Shuoguo Wang, Lakshmi Chandrasekaran, Fernando R. Fernandez, John A. White, Carmen C. Canavier

Abstract

How stable synchrony in neuronal networks is sustained in the presence of conduction delays is an open question. The Dynamic Clamp was used to measure phase resetting curves (PRCs) for entorhinal cortical cells, and then to construct networks of two such neurons. PRCs were in general Type I (all advances or all delays) or weakly type II with a small region at early phases with the opposite type of resetting. We used previously developed theoretical methods based on PRCs under the assumption of pulsatile coupling to predict the delays that synchronize these hybrid circuits. For excitatory coupling, synchrony was predicted and observed only with no delay and for delays greater than half a network period that cause each neuron to receive an input late in its firing cycle and almost immediately fire an action potential.

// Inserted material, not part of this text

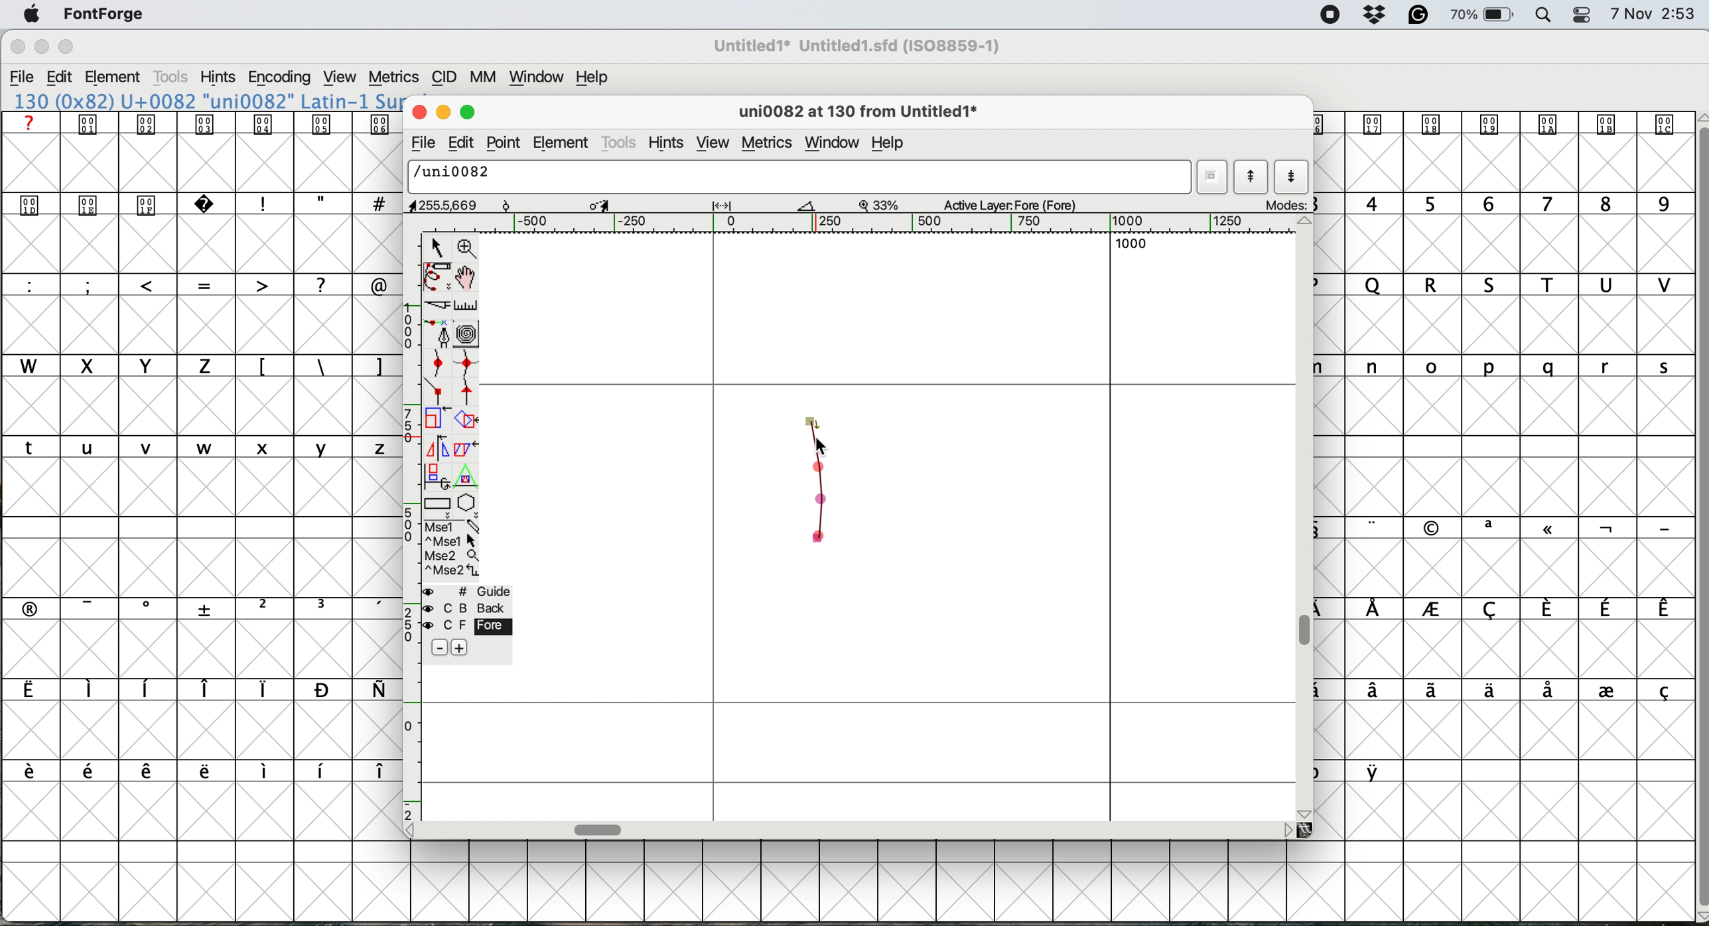  What do you see at coordinates (470, 335) in the screenshot?
I see `change whether spiro is active or not` at bounding box center [470, 335].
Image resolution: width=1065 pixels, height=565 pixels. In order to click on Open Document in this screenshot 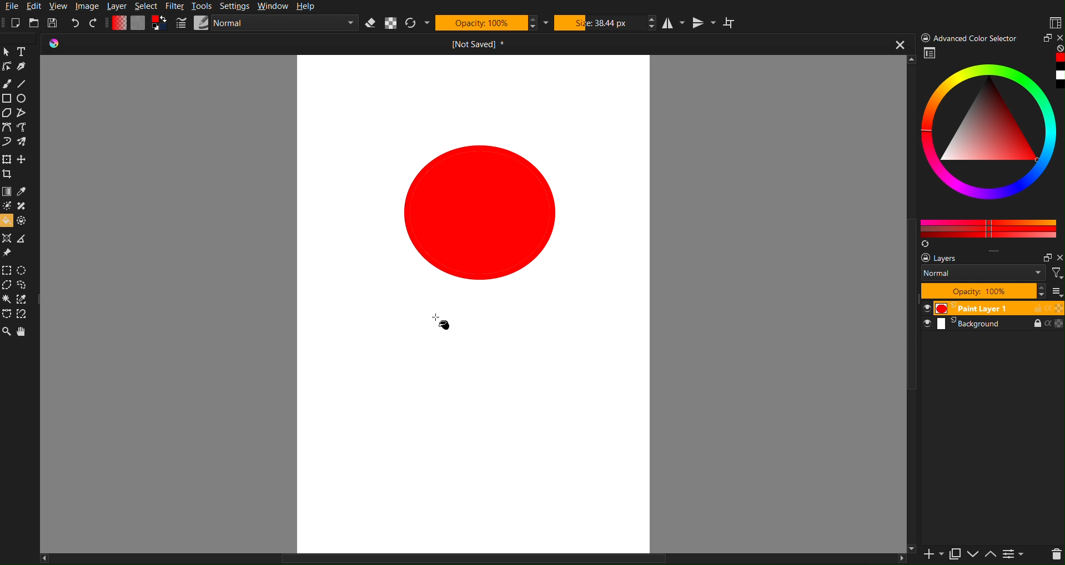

Synchronization for these long delays was surprisingly tight and robust to the noise and heterogeneity inherent in a biological system. In contrast to excitatory coupling, inhibitory coupling led to antiphase for no delay, very short delays and delays close to a network period, but to near-synchrony for a wide range of relatively short delays. PRC-based methods show that conduction delays can stabilize synchrony in several ways, including neutralizing a discontinuity introduced by strong inhibition, favoring synchrony in the case of noisy bistability, and avoiding an initial destabilizing region of a weakly type II PRC. PRCs can identify optimal conduction delays favoring synchronization at a given frequency, and also predict robustness to noise and heterogeneity.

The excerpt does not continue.